Directional coronary atherectomy (DCA) with the Simpson coronary atherocath seeks to debulk rather than simply displace obstructive tissue and is a means of enlarging the stenotic coronary lumen. This report from the New Approaches to Coronary Intervention (NACI) registry describes the experience of 1,196 patients who underwent DCA as the sole treatment for either native vessel or vein graft lesions. Device success (post-DCA residual stenosis <50% and ≥20% improvement) was achieved in 87.8%, with a lesion success rate (postprocedural residual stenosis <50% and ≥20% improvement) of 94.0%. The mean resultant stenosis after all interventions (by core laboratory) was 19%. Significant in-hospital complications occurred in 2.8% of patients with DCA attempts, including death 0.6%, Q-wave myocardial infarction (MI) 1.5%, and emergent coronary artery bypass graft surgery (CABG) 2.8%. At 1-year follow-up, cumulative mortality was 3.6%, with repeat revascularization in 28% (repeat percutaneous transluminal coronary angioplasty, 20.1%; CABG, 10.6%). This reflected percutaneous or surgical revascularization of the original lesion (target lesion revascularization) in 22.6% of patients. Subgroup analysis showed a lower lesion success rate and an increased complication rate for unplanned use, vein graft treatment, and treatment of a de novo (vs a restenotic) lesion.
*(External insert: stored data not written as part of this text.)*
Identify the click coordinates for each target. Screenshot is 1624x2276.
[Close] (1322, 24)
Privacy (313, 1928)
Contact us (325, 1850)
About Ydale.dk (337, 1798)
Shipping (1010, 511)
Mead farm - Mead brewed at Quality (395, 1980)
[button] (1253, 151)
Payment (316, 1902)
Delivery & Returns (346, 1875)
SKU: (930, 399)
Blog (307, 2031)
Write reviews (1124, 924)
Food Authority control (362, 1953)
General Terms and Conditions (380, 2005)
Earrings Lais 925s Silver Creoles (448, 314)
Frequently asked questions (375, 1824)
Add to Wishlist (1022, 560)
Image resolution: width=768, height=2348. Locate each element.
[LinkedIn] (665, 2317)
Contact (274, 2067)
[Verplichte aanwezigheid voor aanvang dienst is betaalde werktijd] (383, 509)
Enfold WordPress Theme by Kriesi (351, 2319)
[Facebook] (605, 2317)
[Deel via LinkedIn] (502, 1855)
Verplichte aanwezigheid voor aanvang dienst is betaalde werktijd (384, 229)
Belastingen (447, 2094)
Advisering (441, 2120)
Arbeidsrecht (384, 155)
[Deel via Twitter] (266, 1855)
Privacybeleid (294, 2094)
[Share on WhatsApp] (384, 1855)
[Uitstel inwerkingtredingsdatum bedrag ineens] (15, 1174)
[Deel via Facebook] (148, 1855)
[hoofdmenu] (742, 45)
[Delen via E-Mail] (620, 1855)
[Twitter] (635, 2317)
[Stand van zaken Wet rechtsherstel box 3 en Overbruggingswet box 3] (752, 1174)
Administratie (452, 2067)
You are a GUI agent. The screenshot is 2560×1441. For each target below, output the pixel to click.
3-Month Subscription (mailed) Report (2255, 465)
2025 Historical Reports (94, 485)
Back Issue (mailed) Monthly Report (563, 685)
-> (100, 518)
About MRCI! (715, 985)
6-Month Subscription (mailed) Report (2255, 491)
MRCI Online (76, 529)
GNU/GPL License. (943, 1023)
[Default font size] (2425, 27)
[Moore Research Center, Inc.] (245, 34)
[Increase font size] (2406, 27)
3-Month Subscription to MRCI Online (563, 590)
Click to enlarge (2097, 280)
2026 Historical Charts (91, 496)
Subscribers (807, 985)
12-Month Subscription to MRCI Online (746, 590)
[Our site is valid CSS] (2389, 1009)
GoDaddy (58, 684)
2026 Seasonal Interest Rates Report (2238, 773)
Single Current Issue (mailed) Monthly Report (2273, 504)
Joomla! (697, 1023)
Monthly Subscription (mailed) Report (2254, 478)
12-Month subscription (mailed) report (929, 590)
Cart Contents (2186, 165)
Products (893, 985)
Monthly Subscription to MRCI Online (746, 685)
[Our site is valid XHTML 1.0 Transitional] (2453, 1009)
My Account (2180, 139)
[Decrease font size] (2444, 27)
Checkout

Multivariate analysis shows that diabetes mellitus, unstable angina, treatment of a restenotic lesion, and greater residual stenosis after the initial procedure were independent predictors of the composite endpoint of death/Q-wave MI/target lesion revascularization by 1-year follow-up. Among these generally favorable acute and 1-year results, the NACI directional atherectomy data confirm the “bigger is better” hypothesis: that lesions with a lower residual stenosis after a successful procedure had significantly fewer target lesion revascularizations between 30 days and 1 year, with no increase in major adverse events.